Un juez de la República Dominicana dictó apertura a juicio contra los hermanos Antonio y Maribel Espaillat, propietarios de la discoteca Jet Set de Santo Domingo, tras el trágico colapso del establecimiento en abril de 2025 que dejó un saldo de 236 muertos y 180 heridos.
El magistrado Raymundo Mejía, del Primer Juzgado de la Instrucción del Distrito Nacional, determinó que los empresarios serán juzgados por homicidio involuntario, validando la tesis del Ministerio Público y descartando la petición de los querellantes, quienes exigían elevar la acusación a homicidio voluntario bajo el argumento de que los dueños sabían del grave deterioro del edificio.
Como parte de la resolución que envía el caso a juicio de fondo, el tribunal ratificó las medidas cautelares vigentes contra los imputados, las cuales consisten en el pago de una garantía económica, impedimento de salida del país y presentación periódica ante las autoridades.

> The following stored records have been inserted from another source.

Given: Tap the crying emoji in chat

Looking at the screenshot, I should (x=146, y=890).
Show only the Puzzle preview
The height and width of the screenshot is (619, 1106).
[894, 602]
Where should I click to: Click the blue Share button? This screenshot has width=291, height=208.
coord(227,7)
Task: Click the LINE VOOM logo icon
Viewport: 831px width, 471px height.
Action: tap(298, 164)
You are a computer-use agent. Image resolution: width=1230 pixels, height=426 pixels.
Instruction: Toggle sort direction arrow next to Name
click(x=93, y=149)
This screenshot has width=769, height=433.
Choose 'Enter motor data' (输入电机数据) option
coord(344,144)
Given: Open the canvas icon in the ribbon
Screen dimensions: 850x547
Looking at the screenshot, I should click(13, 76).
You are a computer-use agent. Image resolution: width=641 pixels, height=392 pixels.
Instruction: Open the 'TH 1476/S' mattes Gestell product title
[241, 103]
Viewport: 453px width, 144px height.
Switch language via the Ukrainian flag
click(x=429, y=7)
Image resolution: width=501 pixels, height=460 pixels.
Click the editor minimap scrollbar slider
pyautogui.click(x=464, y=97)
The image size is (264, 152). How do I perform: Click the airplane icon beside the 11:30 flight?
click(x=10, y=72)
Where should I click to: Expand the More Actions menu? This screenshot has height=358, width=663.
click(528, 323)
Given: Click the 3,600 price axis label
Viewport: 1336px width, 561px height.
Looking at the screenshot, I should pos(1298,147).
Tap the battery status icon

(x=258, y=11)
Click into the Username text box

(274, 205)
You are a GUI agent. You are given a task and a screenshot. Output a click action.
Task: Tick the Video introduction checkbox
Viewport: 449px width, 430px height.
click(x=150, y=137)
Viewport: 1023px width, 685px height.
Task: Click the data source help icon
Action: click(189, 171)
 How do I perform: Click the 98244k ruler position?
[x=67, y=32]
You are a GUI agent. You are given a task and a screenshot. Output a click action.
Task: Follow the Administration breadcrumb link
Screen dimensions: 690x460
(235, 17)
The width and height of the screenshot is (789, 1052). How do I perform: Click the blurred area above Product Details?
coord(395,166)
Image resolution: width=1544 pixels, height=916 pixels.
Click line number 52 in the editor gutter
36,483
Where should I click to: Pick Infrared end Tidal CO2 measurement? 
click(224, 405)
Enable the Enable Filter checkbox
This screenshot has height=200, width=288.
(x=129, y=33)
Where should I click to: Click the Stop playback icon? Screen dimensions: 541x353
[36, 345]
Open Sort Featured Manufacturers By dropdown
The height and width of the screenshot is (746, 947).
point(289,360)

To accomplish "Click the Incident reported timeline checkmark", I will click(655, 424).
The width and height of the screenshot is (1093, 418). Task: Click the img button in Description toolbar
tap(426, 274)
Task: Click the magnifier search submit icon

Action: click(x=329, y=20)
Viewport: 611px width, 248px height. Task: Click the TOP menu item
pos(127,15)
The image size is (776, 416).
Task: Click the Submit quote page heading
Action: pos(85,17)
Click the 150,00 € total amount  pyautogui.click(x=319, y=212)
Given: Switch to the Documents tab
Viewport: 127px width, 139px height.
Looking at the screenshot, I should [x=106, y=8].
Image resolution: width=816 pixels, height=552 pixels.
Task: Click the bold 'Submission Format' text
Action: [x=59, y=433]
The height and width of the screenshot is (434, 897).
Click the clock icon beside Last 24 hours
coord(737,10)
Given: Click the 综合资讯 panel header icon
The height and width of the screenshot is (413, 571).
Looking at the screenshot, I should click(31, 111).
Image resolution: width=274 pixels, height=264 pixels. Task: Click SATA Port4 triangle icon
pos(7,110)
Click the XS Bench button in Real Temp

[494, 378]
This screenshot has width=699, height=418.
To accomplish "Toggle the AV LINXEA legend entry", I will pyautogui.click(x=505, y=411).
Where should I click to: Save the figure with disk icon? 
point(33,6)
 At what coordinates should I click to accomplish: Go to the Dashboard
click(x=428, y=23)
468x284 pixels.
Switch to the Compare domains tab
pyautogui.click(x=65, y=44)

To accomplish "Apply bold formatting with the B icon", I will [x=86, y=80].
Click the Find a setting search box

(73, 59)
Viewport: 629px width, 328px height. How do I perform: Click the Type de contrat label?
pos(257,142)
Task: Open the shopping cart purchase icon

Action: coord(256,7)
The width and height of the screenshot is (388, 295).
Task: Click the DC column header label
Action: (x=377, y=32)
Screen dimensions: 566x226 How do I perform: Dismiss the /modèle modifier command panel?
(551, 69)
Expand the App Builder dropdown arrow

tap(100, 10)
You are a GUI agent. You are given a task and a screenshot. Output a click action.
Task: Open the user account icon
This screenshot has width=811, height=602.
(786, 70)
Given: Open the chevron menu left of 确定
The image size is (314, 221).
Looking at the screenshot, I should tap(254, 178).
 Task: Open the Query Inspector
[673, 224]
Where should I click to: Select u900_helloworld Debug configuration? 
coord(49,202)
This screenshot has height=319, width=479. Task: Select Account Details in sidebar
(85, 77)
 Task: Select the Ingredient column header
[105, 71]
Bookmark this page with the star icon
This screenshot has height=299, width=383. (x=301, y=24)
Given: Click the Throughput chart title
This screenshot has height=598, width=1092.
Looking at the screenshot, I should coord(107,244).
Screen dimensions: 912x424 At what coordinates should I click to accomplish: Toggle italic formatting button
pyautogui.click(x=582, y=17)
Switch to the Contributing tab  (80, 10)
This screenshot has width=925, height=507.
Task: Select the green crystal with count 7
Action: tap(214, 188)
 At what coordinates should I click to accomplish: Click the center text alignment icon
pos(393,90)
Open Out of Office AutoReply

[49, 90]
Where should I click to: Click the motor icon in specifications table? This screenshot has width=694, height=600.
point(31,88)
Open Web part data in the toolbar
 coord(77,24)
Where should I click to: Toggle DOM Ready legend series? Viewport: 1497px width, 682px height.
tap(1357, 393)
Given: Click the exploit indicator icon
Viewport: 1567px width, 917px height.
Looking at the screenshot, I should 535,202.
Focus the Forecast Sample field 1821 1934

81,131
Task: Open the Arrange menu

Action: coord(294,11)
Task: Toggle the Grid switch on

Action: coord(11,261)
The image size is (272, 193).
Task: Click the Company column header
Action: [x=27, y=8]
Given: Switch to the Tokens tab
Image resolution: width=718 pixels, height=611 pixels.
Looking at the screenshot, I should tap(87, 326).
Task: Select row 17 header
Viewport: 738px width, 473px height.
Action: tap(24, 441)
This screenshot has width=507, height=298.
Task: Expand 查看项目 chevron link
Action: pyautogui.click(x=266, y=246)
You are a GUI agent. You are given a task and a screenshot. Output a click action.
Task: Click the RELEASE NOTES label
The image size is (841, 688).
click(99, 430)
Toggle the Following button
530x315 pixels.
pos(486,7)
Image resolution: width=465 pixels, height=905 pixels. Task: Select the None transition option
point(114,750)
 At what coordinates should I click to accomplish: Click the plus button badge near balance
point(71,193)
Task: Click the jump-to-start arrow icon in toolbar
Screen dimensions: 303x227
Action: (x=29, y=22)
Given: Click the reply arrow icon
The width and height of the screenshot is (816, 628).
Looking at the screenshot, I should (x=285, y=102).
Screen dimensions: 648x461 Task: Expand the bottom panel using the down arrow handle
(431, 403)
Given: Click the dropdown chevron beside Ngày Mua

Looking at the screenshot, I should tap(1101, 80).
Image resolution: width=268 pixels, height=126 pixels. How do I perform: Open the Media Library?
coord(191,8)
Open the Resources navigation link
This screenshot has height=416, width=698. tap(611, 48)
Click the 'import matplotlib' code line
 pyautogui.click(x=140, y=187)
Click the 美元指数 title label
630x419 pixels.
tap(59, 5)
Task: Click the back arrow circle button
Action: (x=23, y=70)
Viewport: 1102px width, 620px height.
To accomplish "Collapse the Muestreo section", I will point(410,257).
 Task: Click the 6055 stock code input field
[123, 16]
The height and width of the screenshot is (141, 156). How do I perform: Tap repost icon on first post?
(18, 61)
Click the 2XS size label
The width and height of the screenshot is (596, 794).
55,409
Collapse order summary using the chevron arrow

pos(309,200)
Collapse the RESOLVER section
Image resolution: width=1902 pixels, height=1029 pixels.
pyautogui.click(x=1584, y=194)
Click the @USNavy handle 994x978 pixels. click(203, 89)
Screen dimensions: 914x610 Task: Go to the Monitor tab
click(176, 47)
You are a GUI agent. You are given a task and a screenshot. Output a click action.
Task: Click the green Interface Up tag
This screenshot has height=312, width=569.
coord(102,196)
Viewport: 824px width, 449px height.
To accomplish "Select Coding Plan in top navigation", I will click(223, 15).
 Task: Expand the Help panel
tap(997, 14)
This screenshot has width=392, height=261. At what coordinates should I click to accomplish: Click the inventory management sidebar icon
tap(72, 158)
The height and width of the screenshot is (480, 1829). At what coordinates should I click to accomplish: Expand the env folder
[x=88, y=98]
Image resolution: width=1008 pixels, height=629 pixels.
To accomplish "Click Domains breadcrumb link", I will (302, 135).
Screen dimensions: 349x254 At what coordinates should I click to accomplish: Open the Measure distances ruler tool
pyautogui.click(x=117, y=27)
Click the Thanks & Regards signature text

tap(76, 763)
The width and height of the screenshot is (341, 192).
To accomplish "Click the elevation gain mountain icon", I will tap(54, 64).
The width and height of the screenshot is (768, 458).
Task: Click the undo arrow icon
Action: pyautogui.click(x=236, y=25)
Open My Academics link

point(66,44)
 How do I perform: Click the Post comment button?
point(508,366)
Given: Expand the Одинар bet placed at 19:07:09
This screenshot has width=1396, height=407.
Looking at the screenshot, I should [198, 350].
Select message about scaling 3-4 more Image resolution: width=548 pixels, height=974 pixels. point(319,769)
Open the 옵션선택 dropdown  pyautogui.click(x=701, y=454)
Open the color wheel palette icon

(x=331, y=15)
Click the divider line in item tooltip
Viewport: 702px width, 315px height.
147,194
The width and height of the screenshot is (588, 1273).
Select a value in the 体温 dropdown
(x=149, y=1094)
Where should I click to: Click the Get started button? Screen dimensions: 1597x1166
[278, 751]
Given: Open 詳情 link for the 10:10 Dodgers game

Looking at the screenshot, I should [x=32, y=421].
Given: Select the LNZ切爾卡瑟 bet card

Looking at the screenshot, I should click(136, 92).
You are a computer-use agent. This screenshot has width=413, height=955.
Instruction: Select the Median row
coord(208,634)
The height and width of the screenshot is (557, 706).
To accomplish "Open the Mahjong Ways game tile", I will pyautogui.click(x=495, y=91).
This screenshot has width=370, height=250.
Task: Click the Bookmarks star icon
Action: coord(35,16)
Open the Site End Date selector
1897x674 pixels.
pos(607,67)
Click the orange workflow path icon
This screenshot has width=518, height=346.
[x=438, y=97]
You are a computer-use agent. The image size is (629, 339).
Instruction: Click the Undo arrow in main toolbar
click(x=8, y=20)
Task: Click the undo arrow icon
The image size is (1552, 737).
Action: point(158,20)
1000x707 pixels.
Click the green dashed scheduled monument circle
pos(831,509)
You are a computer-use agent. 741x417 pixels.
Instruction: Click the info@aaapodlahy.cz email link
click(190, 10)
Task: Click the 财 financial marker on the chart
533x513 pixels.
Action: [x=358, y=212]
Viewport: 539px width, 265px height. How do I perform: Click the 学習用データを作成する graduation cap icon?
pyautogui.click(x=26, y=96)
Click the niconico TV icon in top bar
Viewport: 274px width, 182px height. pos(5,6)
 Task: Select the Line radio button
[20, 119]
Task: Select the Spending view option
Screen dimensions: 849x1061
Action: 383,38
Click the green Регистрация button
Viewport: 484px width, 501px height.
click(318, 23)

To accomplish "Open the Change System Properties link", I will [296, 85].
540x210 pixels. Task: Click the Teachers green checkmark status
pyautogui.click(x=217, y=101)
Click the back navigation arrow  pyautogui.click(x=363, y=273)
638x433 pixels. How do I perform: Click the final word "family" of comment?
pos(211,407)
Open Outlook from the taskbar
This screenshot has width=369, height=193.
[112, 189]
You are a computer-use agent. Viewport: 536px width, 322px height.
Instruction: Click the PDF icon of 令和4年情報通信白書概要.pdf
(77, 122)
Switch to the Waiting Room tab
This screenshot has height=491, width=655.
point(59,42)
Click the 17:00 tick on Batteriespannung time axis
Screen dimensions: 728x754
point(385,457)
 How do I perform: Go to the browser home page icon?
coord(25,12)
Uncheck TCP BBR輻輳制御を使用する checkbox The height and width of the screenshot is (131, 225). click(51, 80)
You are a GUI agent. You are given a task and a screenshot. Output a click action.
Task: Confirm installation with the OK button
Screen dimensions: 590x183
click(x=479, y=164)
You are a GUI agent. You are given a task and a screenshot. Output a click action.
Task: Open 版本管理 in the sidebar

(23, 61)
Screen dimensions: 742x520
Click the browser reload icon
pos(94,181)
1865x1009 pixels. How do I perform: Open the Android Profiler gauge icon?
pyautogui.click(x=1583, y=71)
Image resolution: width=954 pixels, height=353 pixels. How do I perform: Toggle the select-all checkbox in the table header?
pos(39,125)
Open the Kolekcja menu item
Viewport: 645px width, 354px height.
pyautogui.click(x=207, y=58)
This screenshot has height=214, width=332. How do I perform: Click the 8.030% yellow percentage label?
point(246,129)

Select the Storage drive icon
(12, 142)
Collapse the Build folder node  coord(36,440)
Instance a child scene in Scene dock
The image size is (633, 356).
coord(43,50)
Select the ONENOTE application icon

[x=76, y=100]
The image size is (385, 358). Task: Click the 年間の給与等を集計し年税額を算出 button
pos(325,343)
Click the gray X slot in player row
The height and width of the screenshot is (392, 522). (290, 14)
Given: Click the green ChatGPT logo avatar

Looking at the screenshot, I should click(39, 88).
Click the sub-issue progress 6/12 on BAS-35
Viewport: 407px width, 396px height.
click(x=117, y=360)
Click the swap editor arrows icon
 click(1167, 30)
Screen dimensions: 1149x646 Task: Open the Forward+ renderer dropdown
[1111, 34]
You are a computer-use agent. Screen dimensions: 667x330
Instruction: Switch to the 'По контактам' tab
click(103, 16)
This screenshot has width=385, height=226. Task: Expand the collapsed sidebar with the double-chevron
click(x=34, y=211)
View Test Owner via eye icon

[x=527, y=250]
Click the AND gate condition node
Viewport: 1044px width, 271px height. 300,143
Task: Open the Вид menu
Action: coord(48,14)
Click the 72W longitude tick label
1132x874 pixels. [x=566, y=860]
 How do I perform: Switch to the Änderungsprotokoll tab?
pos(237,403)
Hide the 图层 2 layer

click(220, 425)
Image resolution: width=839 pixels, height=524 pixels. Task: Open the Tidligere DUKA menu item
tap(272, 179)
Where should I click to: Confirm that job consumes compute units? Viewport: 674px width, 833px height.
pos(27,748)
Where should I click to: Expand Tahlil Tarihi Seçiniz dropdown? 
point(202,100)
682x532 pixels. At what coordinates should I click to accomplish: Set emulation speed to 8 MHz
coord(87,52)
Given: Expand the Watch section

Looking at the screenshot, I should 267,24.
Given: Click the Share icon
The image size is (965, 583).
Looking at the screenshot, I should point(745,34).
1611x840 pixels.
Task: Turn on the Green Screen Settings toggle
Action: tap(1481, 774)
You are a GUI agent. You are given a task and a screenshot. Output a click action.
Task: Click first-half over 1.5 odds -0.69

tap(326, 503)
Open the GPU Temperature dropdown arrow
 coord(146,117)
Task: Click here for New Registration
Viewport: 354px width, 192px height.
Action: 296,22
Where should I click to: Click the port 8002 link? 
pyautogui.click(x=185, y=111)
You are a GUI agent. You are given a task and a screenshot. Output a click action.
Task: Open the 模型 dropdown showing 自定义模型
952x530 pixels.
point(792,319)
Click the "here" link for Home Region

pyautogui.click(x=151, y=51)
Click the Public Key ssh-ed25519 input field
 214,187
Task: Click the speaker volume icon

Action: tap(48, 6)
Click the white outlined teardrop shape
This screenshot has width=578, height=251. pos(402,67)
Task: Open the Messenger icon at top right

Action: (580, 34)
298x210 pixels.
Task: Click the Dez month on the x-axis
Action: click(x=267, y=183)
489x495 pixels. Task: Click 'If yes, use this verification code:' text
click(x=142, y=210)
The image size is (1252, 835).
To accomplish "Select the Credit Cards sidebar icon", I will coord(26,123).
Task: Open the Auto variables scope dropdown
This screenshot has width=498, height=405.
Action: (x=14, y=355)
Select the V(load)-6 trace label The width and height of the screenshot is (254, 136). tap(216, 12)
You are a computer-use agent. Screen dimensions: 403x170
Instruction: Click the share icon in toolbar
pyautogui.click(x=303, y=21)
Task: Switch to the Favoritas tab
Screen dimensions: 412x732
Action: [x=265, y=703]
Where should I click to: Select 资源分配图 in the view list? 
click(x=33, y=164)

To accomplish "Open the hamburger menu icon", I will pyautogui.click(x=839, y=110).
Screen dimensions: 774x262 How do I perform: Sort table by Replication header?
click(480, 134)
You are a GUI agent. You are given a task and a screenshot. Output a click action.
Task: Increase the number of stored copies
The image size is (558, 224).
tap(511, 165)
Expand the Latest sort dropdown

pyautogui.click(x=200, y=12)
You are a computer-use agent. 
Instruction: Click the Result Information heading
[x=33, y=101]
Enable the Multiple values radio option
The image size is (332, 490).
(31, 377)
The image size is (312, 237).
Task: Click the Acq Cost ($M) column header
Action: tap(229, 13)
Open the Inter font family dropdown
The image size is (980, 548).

Asimismo, el juez ordenó congelar los bienes de los hermanos Espaillat por una suma de hasta 500 millones de pesos (unos 8.3 millones de dólares).
Ante el fallo, el colectivo Movimiento Justicia Jet Set —que representa a las víctimas y sobrevivientes— manifestó mediante un comunicado su respeto por la institucionalidad judicial, aunque calificó la decisión de insuficiente para la magnitud de la tragedia.